Invariably, comparisons will be made between the original and
the rewrite. The project will be judged successful or not according
to the listener’s stated preference, unless both are regarded
as equally valid, just as on certain occasions I might prefer
Louis and Ella doing “April in Paris,” and on other
occasions Mel Torme’s version.
I will
not predict how I’ll feel about Opusjazz in six
months from now, but right now, after many listenings, I prefer
Lamontagne’s version of the third Debussy “Pour le
piano” (track #10 on the CD). I think it is brilliantly
inventive and more than worthy of repetition, which makes me both
sad and mad that she will never play it again, for reasons that
bear directly on the tyrannical protocol that consigns to oblivion
some of jazz's greatest moments. Most jazz musicians consider
it infra dig (beneath their dignity) to repeat even a
sequence of a solo (à la Diana Krall) from one performance
to the next. I can only suggest that jazz has regrettably prejudiced
Lamontagne against composition, a point I insist she address in
our interview (next
issue).
Another
unintended effect is the possibility that listeners will not only
embrace the Lamontagne paradigm, but will stimulate a more general
demand to creatively tinker with if not rewrite the classics,
which up until now have been stored and scored in stone.
And for
audiences who aren’t familiar with classical music, they
will listen to and evaluate Lamontagne’s compositions as
complete works unto themselves, with no objective reference.
I’m
discovering from one listening to the next that I’m quickly
coming to accept the music on its own terms, that the melodies
and emotions they flatter are no longer exclusive to either the
original composer or Lamontagne.
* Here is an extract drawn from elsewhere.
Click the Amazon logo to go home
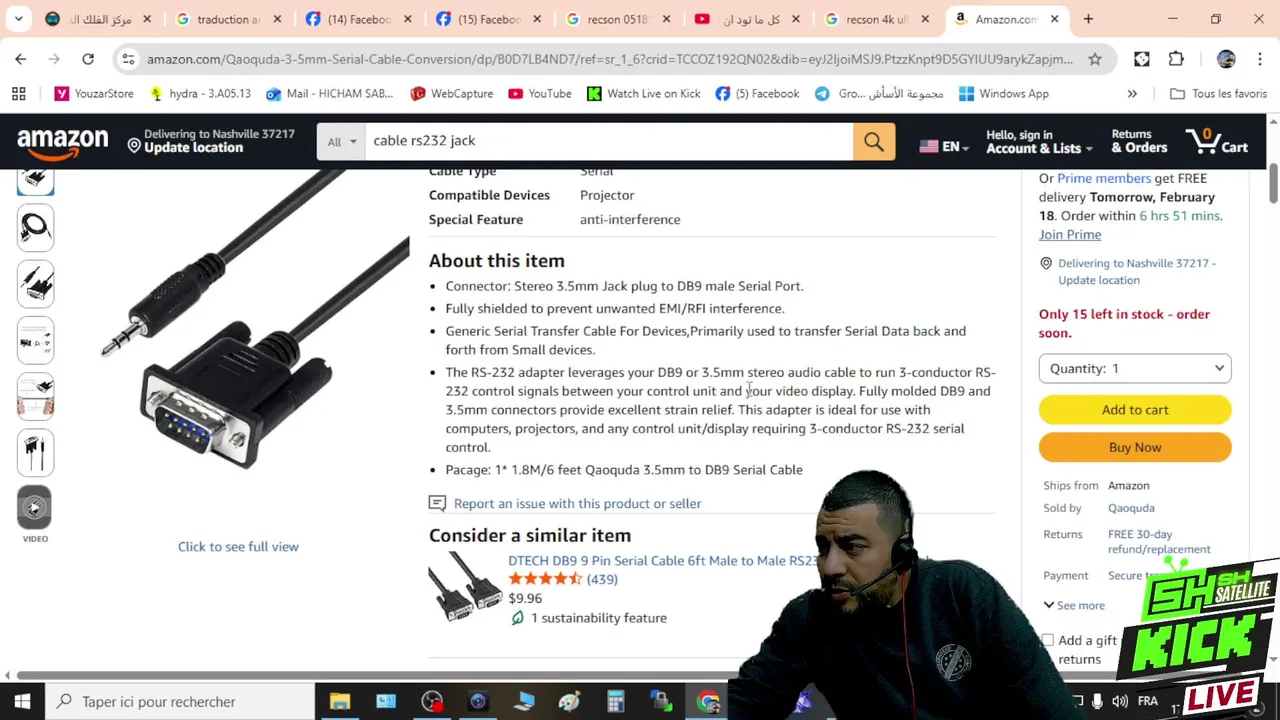62,143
For this reason, I judge Lamontagne’s
novel approach to the classics to be an undisputed success. She
has shown herself capable of compelling invention without compromising
what is eternal in the original.
I am
already very much looking forward to her next set of -- not variations
on a theme -- improvisations on a theme, which represents a fresh
new way of looking at and listening to classical music.
Am I
concerned that my enthusiasm for Lamontagne’s classically
inspired improvisations will wane when she returns to pure jazz?
The short answer is yes. I’m now persuaded that Julie Lamontagne
is a romantic at heart, and the jazz idiom cannot adequately accommodate
her romanticism. For sure, she is also an adventurer, which explains
her attraction to jazz, the fact of which predicts she’ll
be making her home in both worlds for the indeterminate future.